- Born: October 3, 1948 (age 77) Pittsburgh, Pennsylvania
- Occupations: Sportscaster, Sports anchor, Sports reporter
- Spouse: Jeani
- Relatives: Paul Steigerwald (brother) Bill Steigerwald (brother) Danny Stag (brother) Lucy Steigerwald (niece)

= John Steigerwald =

Sports Journalist

John Steigerwald (born October 3, 1948) is a Pittsburgh-based sports reporter, commentator, and former sports anchor and second oldest member of the Steigerwald media family that includes his older brother Bill and younger brothers Paul Steigerwald and rock guitarist Dan Steigerwald. John worked on the sports anchor team at WTAE-TV (ABC), along with other Pittsburgh notables such as Myron Cope and Bill Hillgrove. He later moved to KDKA-TV (CBS) in 1985 and was an anchor and primary Pittsburgh Steelers reporter for 30 years. KDKA chose not to renew his contract in 2007. Until 2015 he was a "Sports Talk" host on the radio website of the Pittsburgh Tribune-Review. He writes a weekly column for The Daily Caller and his web site is JustWatchtheGame.com. John's brother Bill Steigerwald is an ex-newspaperman and book author ("30 Days a Black Man" and "Dogging Steinbeck") who worked at the Los Angeles Times in the 1980s, the Pittsburgh Post-Gazette in the 1990s and the Pittsburgh Tribune-Review in the 2000s.
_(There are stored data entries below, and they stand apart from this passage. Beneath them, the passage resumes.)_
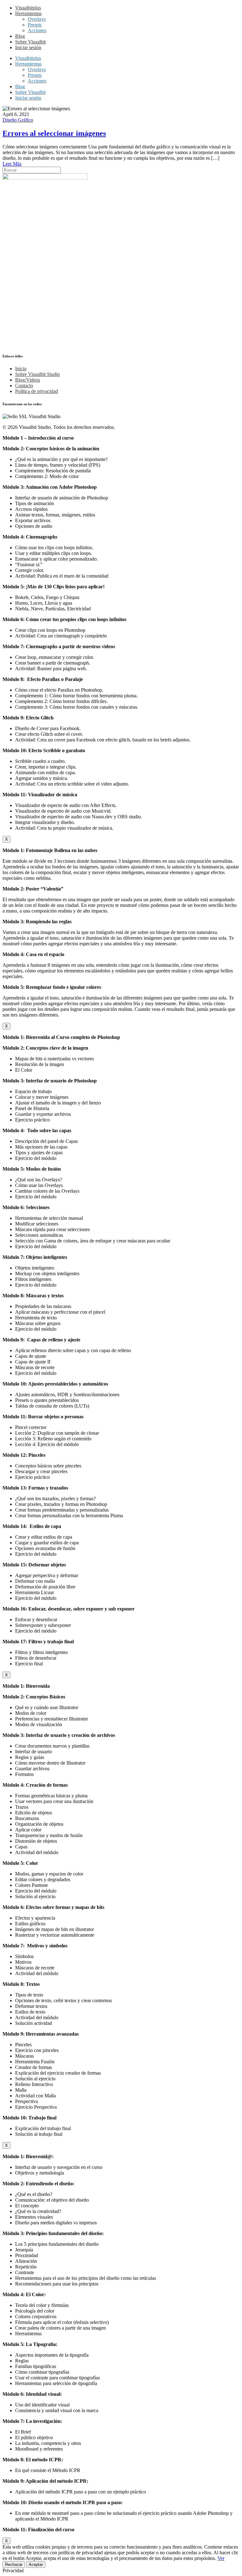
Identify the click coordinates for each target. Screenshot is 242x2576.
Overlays (37, 19)
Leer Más (12, 163)
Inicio (20, 368)
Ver (220, 2558)
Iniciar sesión (28, 47)
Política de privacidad (36, 391)
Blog (20, 36)
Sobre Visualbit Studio (37, 374)
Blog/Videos (27, 380)
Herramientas (28, 13)
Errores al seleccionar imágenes (54, 133)
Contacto (24, 385)
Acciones (37, 30)
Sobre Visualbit (30, 41)
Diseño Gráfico (18, 120)
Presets (35, 24)
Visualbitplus (28, 7)
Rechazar (13, 2564)
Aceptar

Paul Steigerwald, also a former KDKA-TV sports reporter, held the position of Pittsburgh Penguins' television play-by-play announcer from 2006 until 2017.

==Bryan Stow incident==
Steigerwald, whose opinionated and often politically incorrect weekly sports column has run in Pittsburgh daily newspapers for 25 years, was the focus of much controversy in 2011 after San Francisco Giants fan Bryan Stow was severely beaten on Opening Day at Dodger Stadium in Los Angeles. In his column for the Washington Observer-Reporter Steigerwald wrote: "Maybe somebody can ask Stow, if he ever comes out of his coma, why he thought it was a good idea to wear Giants gear to a Dodgers’ home opener when there was a history of out-of-control drunkenness and arrests at that event going back several years." Steigerwald, who had commented many times in his column that adult fans should "grow up" and not wear replica jerseys to their teams' games, was accused by sports bloggers around the country of blaming Stow for the incident. He defended himself vigorously on national TV and in print, arguing that blog headlines like “Jerk in Pennsylvania says Giants Fan Deserved It” and “Pennsylvania Columnist Says Stow had it Coming” completely misrepresented what he wrote. He later admitted that his comments about Stow's beating "came across as flippant and insensitive" but wrote "That was not my intent. If I had it to do over again, I would write it differently. I know what I felt in my heart when I wrote it and it was anger over what had happened to this guy over a stupid jersey."

==Books==
Steigerwald is also a published author. His two books about growing up and covering sports in Pittsburgh, Just Watch the Game (2010) and Just Watch the Game Again (2011), were edited, updated, and combined into the ebook "Just Watch the Game" (2014).